Бесчисленные “земные печали” (название сборника рассказов) переживают герои Зайцева. Итог их мук почти всюду, однако, просветлен. Человек, потерявший всех близких, ощущает “усыпительный и чарующий” ход Времени, “нежную радость” Памяти о давно минувшем (“Тихие зори”). Миновав губительные пороги Реки жизни, Аграфена ловит внутренним взором “вечные образы любви”: в чувстве дочери к возлюбленному узнает свою “далекую весну” (“Аграфена”). В завершающем аккорде повествований раскрывалось все и всех примиряющая сущность Бытия, Души, Любви. Почему все-таки лишь эти высшие ценности дают отдохновение? Сами люди, как убеждает Зайцев, подчинены власти темных инстинктов, жестоких поползновений, ошибочных представлений. Аграфена сначала наслаждается “кровавой любовью”, где только “огонь и беспощадность”, затем предается “плотской, больной, темной, непонятной” страсти к мальчику. Герой “Изгнания” долго влачит бесцельное и фальшивое (и будто вполне приличное!) существование. Николай после мелкого воровства и жульничества осознанно “покупает” себе жену, а поймав ее на измене, убивает (“Грех”).

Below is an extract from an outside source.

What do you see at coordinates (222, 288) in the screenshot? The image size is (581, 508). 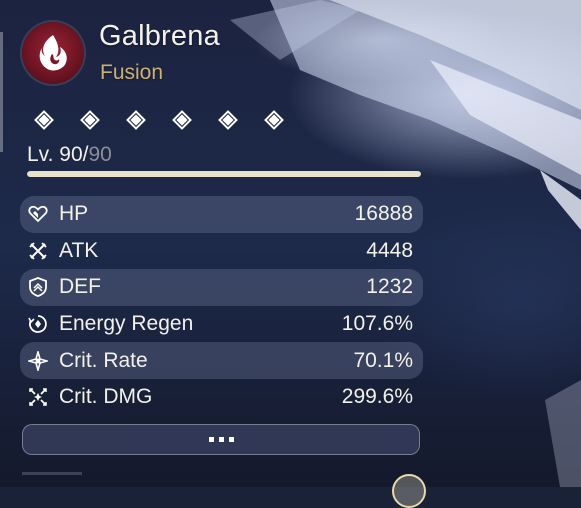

Нечистый, плотоядный и опустошенный мир, в котором все врожденные людские слабости получают безобразное усиление, явил Зайцев. Неудивительно, что только мечта о “нездешнем”, “зеркальные дали” реки, “голубая порфира неба” рождают волнующее тяготение к “великому и ангелическому”, божественной правде, не имеющей места в человеческих отношениях. Поклонение вечной гармонии возникло из неприятия каждодневного, сиюминутного несовершенства.

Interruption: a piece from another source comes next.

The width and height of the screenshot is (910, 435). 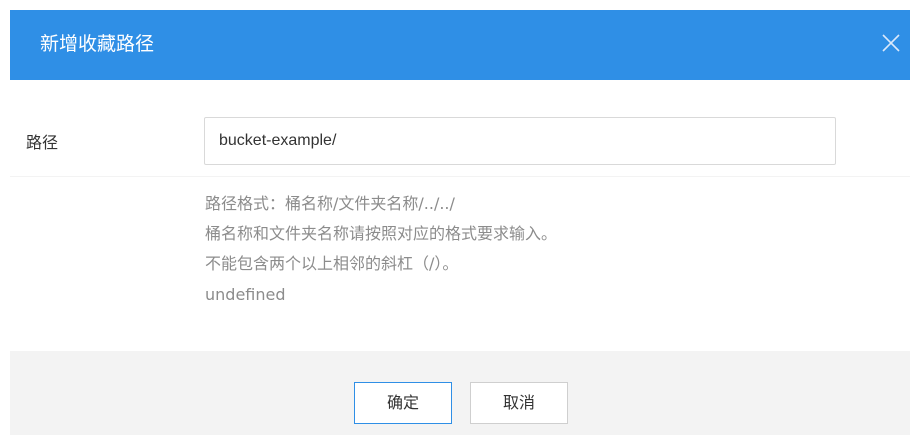 I want to click on hint-slashes: 不能包含两个以上相邻的斜杠（/）。, so click(x=332, y=264).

Читаешь произведения-малютки и поражаешься утонченному мастерству писателей. В одном побуждении души они различали “опознавательный знак” и своей современности, и человеческой природы как таковой. Поэтому таким экономным было повествование о долгих годах, стремительным – перемещение во времени и пространстве, синтетическим – выражение частного и общего, объективного и субъективного. Рассказ, небольшая повесть вмещали сложное содержание.

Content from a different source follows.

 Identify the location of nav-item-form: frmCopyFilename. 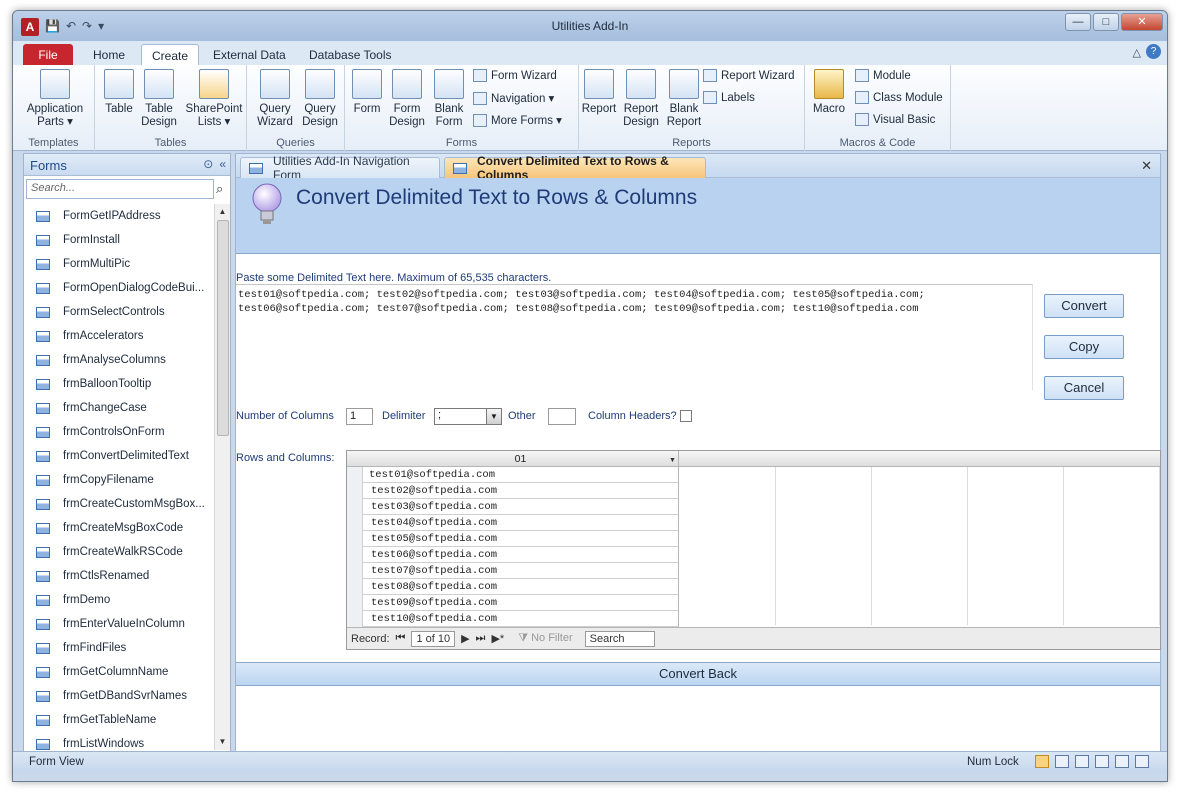
(119, 480).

Отсюда вовсе не следует, что проза была ограничена интересом к одной личности. Внутренний настрой героя всегда соотносился с состоянием его окружения. В творчестве писателей существовала тенденция к тематической циклизации произведений. У Бунина, Зайцева – притяжение к русской деревне. Куприна увлекала армейская и артистическая среда. Взгляд Андреева был обращен к городскому разночинному населению. Каждое произведение воспринималось звеном общей мозаичной картины.